Sorry to hear that. My dad has subscribed to this magazine since the early 70s (he's a college teacher in maths, geography etc.), and I remember looking through them periodically throughout my childhood. Part of the thrill was gazing at the gorgeous photographs. Sorry to hear it's become so watered-out by ads.
As far as I know the decline has been decades in the making. In 1998 or so I received a gift subscription--you know, because I fooled someone into thinking I was "learned"--and while the issues I got weren't exactly akin to Vanity Fair, the quality and interest of the articles had suffered a severe drop off from the great publication I remember as a kid. In fact, I still have their December 1985 Ballard finds the Titanic issue, an issue in which every article is simply outstanding.

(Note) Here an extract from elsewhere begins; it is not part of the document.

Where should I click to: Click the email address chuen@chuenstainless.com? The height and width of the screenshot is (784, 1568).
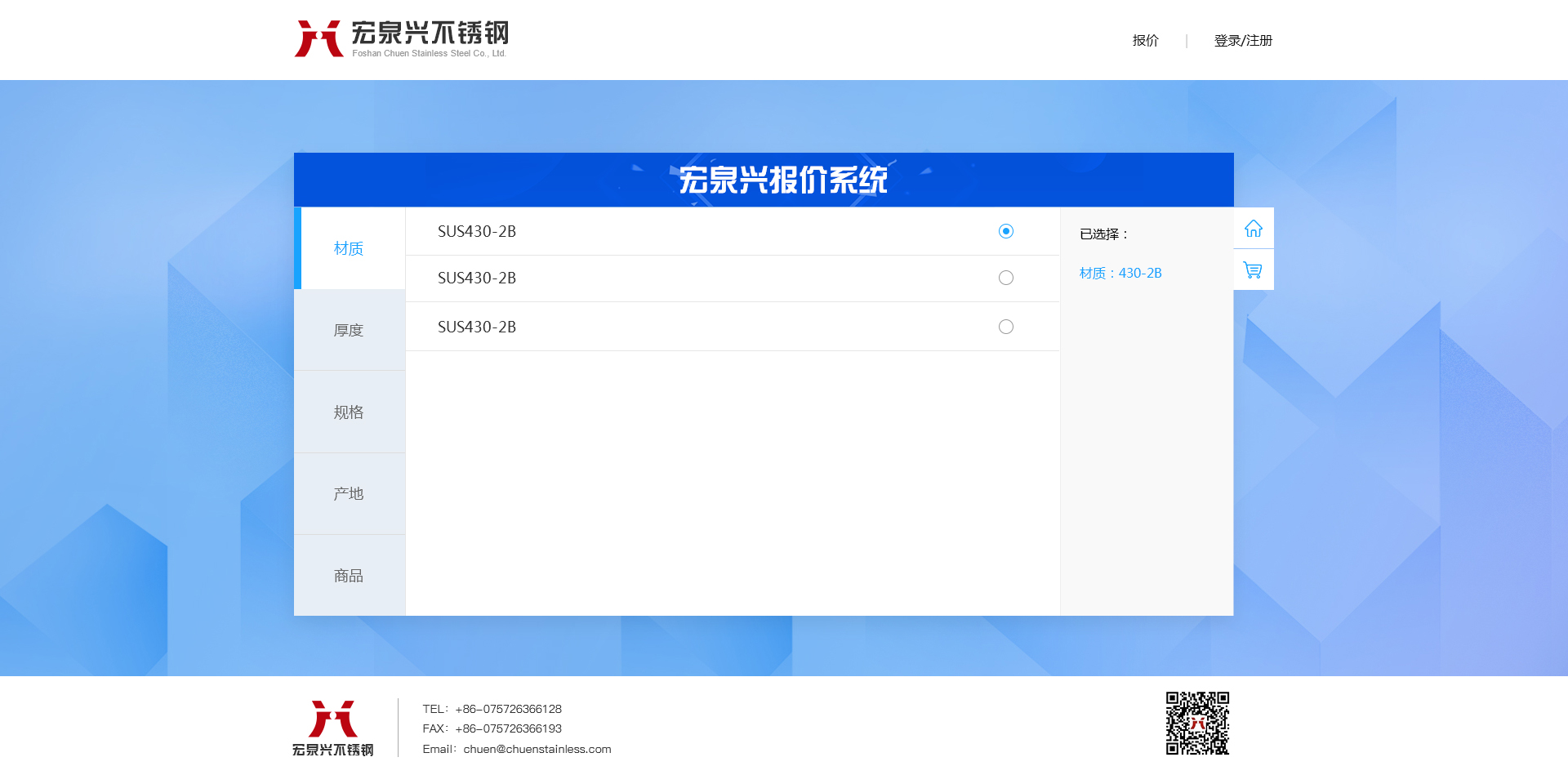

Even back in its heyday, National Geographic had to tow an anti-communist line just as a means of protecting itself from the nationwide protection racket that all the right-wing agitprop created.
Now the ethos and tone will be "Murdochian", which has evolved from doctrinaire anti-communism combined with purile muckraking.
It'll be entertaining, no doubt, to see if the Murdoch acquisition of a prestigious science/photography/travelogue magazine forces the direct incorporation of the illiberal, illogical, anti-science, commercial dominance tropes that Murdochian media are famous for.